Exercise objective: For the data below, report how many lines contain the string "Choose" and write nothing more.

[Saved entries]
Start of Block

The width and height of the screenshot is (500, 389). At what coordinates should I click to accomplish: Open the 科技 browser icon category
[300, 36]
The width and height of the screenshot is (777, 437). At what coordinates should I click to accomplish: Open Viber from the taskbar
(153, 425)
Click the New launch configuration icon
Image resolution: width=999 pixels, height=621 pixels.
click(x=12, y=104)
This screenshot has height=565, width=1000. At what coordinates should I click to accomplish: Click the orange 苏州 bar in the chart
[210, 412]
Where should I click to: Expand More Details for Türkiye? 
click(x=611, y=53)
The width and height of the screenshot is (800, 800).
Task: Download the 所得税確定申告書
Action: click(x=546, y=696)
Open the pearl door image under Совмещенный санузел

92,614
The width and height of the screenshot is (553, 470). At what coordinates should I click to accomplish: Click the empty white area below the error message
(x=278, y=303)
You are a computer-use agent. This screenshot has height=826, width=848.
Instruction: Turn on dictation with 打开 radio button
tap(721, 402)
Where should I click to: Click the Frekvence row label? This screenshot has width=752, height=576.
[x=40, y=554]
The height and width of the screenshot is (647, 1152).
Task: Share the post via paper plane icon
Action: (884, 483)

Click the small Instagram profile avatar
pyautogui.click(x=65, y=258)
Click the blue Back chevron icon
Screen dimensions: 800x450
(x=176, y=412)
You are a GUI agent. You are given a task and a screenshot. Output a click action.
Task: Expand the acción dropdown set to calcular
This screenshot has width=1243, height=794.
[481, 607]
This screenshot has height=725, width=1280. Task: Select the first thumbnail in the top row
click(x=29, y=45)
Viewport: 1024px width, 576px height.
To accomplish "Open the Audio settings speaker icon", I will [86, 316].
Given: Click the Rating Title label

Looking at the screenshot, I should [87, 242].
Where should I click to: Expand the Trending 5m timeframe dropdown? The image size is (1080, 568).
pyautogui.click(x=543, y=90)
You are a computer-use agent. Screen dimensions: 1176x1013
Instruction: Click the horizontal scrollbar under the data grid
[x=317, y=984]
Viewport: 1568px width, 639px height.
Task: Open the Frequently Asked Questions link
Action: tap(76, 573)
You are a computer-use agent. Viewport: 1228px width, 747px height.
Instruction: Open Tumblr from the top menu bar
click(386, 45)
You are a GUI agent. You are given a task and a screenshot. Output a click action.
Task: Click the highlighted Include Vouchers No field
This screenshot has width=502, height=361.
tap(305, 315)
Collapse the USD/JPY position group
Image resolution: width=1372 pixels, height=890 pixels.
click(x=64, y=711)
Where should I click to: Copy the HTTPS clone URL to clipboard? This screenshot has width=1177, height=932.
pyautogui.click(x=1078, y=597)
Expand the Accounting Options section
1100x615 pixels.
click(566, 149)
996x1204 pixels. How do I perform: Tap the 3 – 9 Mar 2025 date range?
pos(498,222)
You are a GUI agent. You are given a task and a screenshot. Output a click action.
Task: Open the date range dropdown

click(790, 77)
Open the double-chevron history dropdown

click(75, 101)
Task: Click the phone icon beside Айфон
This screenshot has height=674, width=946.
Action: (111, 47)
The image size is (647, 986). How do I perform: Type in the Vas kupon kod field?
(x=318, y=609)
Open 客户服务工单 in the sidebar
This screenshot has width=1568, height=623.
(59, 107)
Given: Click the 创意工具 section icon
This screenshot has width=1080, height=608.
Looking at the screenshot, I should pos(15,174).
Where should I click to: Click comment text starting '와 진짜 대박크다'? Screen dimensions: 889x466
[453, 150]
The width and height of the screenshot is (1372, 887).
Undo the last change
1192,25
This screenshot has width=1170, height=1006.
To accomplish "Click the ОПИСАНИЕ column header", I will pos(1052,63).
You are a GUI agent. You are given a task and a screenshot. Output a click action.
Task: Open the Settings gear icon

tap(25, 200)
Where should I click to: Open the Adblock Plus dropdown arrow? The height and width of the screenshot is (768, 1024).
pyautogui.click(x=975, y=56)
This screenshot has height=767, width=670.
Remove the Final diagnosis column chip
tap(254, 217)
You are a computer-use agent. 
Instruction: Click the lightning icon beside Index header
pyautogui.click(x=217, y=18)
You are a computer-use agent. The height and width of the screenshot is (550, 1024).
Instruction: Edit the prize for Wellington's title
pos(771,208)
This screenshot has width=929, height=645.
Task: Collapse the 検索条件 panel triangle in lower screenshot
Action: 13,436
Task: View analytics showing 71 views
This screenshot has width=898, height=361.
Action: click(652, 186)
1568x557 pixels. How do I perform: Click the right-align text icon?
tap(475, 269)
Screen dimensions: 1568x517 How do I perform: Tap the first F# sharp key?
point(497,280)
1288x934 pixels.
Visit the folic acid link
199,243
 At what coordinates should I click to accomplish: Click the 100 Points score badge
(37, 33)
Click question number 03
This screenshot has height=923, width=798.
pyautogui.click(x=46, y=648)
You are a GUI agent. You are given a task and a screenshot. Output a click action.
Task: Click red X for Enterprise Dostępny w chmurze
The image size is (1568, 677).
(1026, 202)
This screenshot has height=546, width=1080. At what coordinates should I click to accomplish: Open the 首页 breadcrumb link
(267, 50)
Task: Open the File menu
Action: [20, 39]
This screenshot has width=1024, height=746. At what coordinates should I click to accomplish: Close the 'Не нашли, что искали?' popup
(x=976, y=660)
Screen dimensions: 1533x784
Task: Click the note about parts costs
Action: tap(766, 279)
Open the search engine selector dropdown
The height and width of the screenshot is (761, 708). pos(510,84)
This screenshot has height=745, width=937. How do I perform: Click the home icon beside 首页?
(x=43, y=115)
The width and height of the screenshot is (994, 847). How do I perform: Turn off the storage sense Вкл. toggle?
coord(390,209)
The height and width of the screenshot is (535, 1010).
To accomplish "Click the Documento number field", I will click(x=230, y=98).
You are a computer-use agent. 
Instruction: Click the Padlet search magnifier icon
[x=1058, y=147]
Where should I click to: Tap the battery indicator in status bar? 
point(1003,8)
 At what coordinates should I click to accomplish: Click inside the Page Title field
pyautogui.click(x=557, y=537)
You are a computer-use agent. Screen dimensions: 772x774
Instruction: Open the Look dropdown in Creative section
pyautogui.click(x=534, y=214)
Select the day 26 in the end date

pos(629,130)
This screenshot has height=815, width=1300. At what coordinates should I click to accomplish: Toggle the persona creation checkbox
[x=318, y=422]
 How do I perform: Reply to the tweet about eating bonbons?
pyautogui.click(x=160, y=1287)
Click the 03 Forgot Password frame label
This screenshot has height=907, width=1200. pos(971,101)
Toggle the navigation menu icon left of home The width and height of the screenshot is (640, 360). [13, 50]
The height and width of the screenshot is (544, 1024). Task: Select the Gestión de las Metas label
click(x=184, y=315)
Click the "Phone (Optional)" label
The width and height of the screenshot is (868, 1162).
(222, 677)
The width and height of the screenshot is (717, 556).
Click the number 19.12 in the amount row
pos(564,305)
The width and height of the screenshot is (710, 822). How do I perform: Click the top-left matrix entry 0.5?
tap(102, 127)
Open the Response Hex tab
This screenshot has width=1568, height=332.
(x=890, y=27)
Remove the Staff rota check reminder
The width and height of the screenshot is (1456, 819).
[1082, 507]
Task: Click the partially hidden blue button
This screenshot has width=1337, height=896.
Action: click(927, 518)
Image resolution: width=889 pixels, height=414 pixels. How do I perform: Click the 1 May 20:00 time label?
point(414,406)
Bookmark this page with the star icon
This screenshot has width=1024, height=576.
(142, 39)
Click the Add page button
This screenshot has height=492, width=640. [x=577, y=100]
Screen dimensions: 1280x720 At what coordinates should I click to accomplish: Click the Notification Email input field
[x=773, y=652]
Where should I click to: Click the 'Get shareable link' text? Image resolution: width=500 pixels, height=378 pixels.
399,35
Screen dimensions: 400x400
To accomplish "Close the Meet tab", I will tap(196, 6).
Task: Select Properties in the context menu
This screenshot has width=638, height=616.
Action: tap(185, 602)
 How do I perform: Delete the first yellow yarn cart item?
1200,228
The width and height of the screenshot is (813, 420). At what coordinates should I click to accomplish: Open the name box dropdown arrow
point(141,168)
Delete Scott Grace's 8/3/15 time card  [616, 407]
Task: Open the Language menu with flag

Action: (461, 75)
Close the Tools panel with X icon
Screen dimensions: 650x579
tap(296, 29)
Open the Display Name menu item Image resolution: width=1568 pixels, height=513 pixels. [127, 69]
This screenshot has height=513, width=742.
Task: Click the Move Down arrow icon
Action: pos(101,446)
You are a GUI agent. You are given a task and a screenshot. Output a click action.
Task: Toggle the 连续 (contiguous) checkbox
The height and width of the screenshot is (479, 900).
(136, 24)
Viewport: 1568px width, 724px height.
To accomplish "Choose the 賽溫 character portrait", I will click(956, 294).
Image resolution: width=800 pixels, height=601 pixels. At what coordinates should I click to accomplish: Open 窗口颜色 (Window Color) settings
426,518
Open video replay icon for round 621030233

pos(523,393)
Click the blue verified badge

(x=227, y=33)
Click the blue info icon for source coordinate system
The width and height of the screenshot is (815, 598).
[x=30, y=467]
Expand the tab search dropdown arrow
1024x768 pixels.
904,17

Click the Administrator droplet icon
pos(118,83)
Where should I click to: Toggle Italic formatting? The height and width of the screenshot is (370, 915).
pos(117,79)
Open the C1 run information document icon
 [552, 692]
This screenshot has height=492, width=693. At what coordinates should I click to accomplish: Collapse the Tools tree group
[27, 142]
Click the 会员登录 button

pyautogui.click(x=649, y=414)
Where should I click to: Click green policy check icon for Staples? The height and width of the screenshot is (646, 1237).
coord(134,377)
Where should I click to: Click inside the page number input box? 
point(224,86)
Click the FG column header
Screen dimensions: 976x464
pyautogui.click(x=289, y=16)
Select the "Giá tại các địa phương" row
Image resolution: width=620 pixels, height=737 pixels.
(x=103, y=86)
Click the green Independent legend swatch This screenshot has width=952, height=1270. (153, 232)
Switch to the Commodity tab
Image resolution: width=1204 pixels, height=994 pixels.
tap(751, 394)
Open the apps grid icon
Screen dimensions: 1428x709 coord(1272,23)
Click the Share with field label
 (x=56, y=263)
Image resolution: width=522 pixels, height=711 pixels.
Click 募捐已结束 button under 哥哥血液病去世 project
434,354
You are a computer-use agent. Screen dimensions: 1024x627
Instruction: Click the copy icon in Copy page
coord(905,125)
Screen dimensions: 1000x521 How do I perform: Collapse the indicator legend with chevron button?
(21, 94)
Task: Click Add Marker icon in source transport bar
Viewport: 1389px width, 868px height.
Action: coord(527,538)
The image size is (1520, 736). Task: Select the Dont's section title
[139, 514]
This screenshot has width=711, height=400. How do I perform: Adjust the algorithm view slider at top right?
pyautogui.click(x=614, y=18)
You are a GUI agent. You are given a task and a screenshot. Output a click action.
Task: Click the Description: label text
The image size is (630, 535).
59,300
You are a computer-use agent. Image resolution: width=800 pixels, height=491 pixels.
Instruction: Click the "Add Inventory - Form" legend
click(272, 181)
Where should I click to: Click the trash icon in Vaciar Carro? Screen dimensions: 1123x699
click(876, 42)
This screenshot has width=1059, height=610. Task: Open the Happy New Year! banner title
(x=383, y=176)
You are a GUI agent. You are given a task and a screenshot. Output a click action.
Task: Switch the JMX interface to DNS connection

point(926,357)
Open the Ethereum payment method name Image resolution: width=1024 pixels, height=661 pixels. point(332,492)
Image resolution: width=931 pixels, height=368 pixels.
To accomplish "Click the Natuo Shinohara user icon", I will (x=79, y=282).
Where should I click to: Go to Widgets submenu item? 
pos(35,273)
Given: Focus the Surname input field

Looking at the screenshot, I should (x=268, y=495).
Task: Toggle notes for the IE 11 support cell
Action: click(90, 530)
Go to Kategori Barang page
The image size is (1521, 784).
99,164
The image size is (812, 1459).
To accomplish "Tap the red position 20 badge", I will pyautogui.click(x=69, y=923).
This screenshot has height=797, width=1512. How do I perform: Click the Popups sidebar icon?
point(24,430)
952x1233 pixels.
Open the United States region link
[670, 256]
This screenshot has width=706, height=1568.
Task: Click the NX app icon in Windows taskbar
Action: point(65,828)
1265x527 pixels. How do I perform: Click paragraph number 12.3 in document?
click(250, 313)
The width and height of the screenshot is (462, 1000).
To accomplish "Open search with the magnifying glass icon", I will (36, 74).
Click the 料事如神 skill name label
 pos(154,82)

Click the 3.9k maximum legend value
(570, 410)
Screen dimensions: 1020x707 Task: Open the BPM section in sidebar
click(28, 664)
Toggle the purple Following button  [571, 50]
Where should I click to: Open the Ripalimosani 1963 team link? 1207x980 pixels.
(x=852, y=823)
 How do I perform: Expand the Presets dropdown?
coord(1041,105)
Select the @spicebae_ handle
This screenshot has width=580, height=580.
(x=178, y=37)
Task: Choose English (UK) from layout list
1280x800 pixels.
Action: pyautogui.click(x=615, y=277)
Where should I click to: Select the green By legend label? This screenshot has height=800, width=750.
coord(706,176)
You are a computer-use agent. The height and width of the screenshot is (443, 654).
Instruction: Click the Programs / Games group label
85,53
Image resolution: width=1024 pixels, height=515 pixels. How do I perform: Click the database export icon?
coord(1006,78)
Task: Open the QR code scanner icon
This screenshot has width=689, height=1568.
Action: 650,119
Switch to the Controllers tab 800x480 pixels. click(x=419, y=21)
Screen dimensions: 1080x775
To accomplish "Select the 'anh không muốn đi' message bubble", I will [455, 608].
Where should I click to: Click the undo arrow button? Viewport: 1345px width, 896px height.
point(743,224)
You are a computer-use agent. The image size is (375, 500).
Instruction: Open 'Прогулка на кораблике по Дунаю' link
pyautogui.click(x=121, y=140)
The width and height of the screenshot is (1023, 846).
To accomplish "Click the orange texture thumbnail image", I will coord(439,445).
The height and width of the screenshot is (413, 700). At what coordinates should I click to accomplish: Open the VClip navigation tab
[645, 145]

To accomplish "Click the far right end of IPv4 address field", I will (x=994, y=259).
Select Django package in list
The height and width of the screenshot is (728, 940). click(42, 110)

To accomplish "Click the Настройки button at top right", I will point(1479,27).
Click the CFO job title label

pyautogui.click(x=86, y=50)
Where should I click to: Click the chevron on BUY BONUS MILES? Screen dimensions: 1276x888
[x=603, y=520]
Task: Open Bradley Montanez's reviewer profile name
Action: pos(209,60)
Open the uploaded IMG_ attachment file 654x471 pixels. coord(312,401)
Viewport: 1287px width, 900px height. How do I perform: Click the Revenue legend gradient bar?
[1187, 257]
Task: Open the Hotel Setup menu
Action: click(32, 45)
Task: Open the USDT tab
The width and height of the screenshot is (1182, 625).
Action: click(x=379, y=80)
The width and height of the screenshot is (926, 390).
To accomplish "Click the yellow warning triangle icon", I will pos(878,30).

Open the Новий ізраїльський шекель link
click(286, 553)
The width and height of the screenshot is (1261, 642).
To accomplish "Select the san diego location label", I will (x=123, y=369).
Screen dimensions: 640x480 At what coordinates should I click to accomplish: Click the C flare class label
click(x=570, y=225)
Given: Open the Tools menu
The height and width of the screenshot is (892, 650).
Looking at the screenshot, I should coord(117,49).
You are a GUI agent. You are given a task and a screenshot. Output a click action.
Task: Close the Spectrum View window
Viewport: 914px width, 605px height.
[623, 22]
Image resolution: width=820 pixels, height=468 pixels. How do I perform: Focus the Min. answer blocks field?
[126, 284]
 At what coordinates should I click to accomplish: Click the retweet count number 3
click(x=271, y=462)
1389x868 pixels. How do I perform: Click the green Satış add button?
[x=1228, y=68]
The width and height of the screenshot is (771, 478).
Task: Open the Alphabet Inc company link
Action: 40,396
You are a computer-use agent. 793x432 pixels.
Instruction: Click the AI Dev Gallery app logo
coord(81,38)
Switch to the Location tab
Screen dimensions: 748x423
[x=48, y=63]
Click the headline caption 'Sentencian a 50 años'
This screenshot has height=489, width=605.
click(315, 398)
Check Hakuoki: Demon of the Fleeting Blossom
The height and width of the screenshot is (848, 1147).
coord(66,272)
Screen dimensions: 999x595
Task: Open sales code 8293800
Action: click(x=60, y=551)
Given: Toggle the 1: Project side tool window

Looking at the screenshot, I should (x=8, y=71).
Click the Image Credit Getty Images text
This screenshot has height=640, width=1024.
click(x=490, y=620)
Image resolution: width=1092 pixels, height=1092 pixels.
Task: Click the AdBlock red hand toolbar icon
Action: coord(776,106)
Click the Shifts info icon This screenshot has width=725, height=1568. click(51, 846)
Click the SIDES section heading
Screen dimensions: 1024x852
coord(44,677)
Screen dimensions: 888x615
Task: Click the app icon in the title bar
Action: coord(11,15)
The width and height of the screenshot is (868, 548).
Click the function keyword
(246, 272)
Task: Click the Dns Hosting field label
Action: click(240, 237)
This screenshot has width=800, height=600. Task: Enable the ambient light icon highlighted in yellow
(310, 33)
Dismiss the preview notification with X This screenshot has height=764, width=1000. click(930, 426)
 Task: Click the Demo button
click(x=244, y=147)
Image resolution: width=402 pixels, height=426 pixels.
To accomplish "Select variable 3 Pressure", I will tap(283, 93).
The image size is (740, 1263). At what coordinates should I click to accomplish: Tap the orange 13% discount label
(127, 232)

End of Block

Result of this task: 2